The Never-Ending Story


One of the quotes I return to most frequently is Mark Twain’s purported observation that “history doesn’t repeat itself, but it often rhymes.”  For investors, cycles, along with their causes and effects, are among the influential matters that invariably rhyme from one period to the next.


Roughly 30 years ago – largely thanks to my involvement with my partner Bruce Karsh and his distressed debt funds – I became much more conscious of the importance of fluctuations in the availability and cost of money.  Thus, I wrote as follows in my memo You Can’t Predict.  You Can Prepare. (November 2002):


The longer I’m involved in investing, the more impressed I am by the power of the credit cycle.  It takes only a small fluctuation in the economy to produce a large fluctuation in the availability of credit, with great impact on asset prices and back on the economy itself.

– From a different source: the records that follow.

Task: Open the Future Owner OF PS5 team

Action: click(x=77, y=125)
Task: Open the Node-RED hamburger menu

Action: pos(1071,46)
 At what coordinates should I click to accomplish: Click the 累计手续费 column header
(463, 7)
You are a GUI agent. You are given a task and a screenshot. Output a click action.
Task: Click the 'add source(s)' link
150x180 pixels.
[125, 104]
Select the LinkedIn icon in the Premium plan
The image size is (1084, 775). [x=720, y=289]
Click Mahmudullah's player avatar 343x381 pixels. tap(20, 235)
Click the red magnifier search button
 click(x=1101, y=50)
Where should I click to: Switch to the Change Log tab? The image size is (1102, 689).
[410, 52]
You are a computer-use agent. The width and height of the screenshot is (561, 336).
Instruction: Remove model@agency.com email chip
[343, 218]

I reused that paragraph in my 2018 book Mastering the Market Cycle: Getting the Odds on Your Side, adding this:


. . . the credit cycle can be easily understood through the metaphor of a window.  In short, sometimes it’s open and sometimes it’s closed.  And, in fact, people in the financial world make frequent reference to just that: “the credit window,” as in “the place you go to borrow money.”  When the window is open, financing is plentiful and easily obtained, and when it’s closed, financing is scarce and hard to get. . . .   


In the book I made three foundational observations about cycles in general: 

  • The events that make up each cyclical progression don’t merely follow each other.  Much more importantly, each event in the progression is caused by those that went before.  This causality must be appreciated if one is to fully understand cycles and navigate them successfully.

  • Cyclical oscillation isn’t best thought of as consisting merely of “ups and downs,” but rather as (a) an excessive departure from the midpoint, secular trend or norm in one direction, and (b) a correction of that excess, which often ends up in (c) an excessive continuation of the correction in the opposite direction.  “Excesses and corrections” is a much more useful way to think about cycles than “ups and downs.”

  • Cycles don’t have an obvious beginning and end.  The only requirement for something to correctly be considered a full cycle is that it must include four components: (1) a movement from a norm to a high, (2) a move away from that high back toward the norm, (3) a move from the norm to a corresponding low, and (4) a movement from that low back toward the norm.  Any of these can be labeled the start of a cycle, providing it goes on to include all four.


While there’s no fixed point that represents the official start or end of a cycle, most economic cycles can be described as follows.  Notably, each step in the cycle causes the next.

  • First, stimulative rate cuts bring on easy money and positive market developments;

  • which reduce prospective returns;

  • which leads to willingness to bear increased risk;

  • which results in unwise decisions and, eventually, investment losses;

  • which bring on a period of fear, stringency, tight money, and economic contraction;

  • which leads to stimulative rate cuts, easy money, and positive market developments. 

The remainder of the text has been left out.